■ Exercise brief
Reproduce the lines of the records below verbatim, starting at the line that contains "material value tpu" and ending at the line that contains "point(415,317)", with both of those lines included.

■ Materials provided
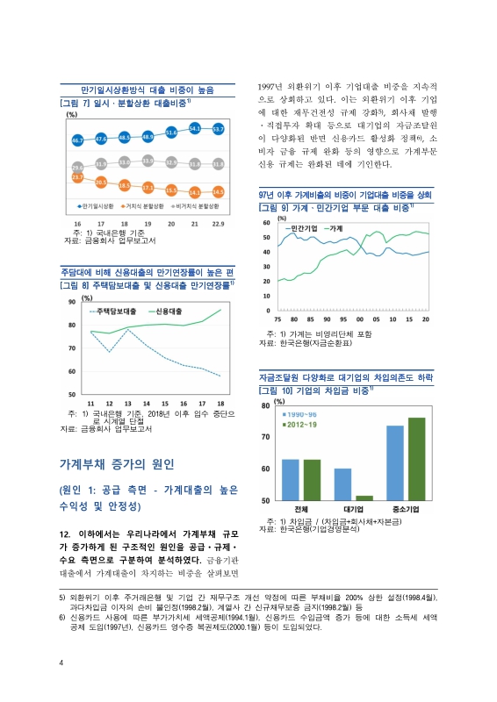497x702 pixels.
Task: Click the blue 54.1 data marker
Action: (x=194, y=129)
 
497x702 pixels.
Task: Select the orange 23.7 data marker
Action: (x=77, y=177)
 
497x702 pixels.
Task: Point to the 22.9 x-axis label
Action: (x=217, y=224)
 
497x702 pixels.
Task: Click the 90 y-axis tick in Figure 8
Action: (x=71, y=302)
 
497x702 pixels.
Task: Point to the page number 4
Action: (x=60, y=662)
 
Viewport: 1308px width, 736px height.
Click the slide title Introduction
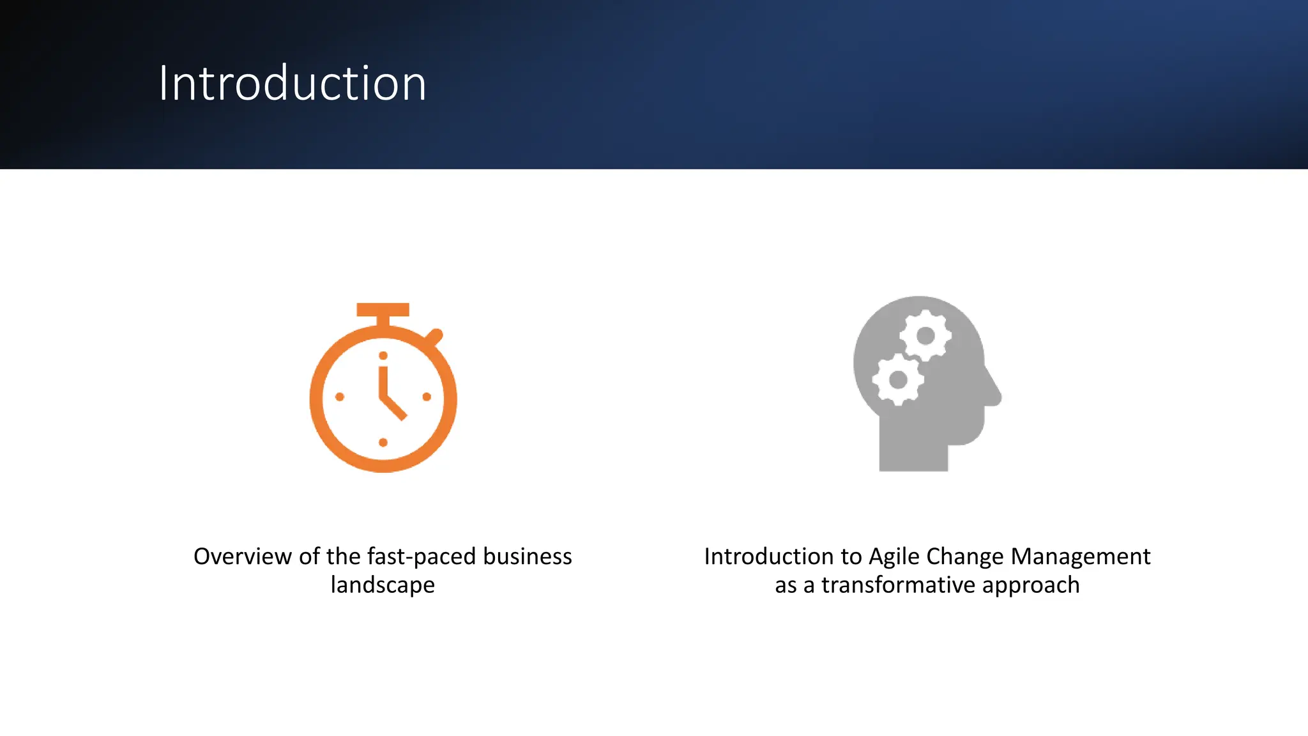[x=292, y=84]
* * *
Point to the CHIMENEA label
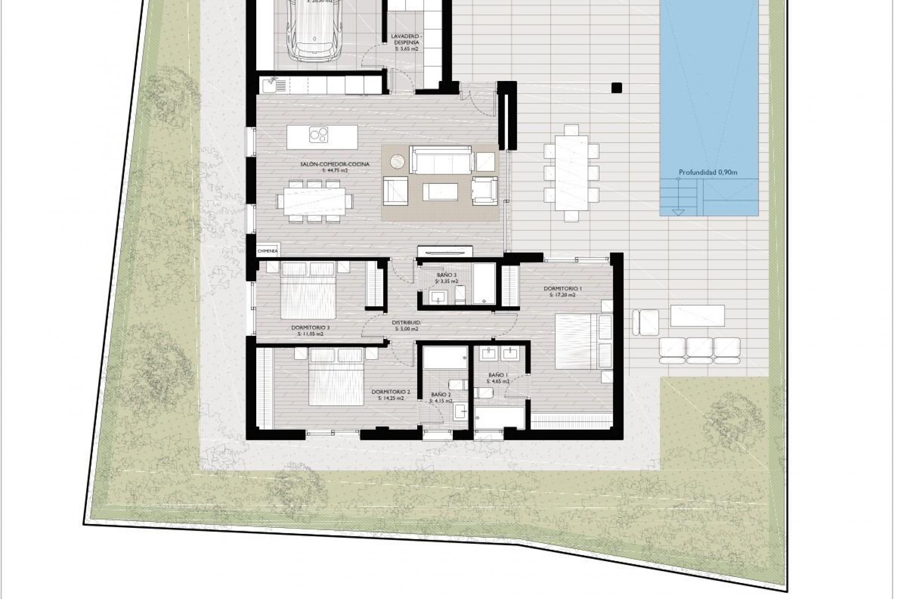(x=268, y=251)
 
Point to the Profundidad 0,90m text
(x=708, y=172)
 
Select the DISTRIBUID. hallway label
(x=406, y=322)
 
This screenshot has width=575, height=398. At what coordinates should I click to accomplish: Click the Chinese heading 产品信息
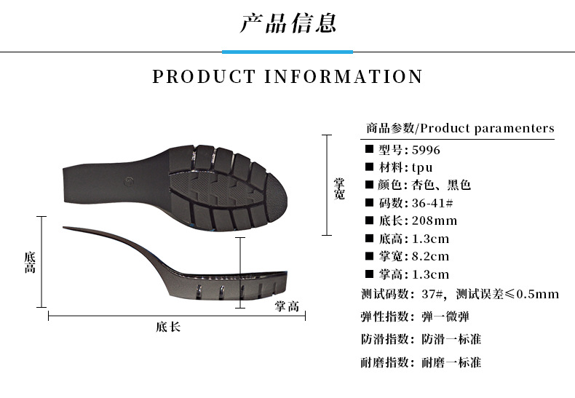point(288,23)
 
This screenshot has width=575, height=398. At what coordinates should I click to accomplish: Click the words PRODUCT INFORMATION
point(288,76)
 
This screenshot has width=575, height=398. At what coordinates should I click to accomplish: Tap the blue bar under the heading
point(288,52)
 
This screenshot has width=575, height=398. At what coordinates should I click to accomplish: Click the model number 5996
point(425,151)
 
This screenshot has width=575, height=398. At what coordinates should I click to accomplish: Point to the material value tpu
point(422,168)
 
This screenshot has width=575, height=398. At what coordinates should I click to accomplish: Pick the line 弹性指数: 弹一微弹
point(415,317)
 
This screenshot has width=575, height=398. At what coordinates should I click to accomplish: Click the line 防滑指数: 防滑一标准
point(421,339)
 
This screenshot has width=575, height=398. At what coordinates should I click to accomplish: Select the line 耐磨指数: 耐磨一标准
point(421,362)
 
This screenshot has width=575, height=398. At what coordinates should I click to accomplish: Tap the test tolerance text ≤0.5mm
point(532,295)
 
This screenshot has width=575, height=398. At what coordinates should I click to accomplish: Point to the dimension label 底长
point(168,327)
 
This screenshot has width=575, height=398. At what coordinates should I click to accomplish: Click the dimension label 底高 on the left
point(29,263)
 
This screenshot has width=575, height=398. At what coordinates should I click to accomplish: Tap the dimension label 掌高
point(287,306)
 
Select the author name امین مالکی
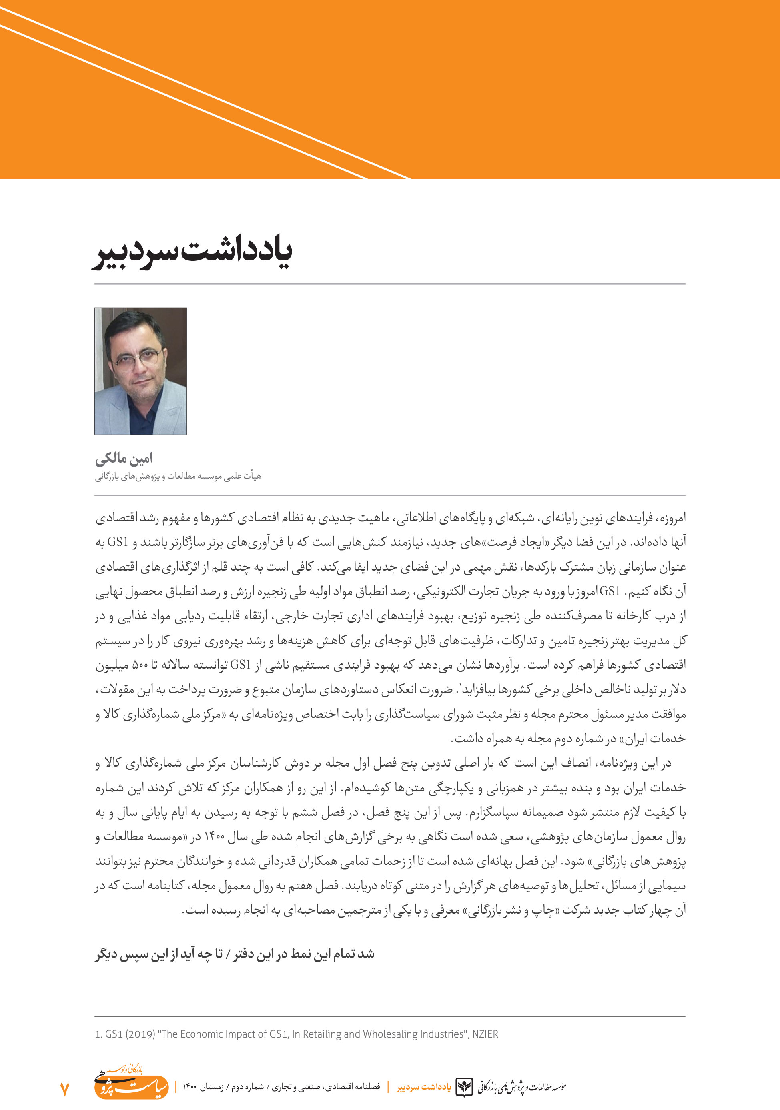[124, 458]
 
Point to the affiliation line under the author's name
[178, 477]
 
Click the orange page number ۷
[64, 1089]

■ The result
This screenshot has width=575, height=398. At what coordinates should I click to accomplish: Point to the material value tpu
point(422,168)
 
This screenshot has width=575, height=398. At what coordinates should I click to accomplish: Pick the line 弹性指数: 弹一微弹
point(415,317)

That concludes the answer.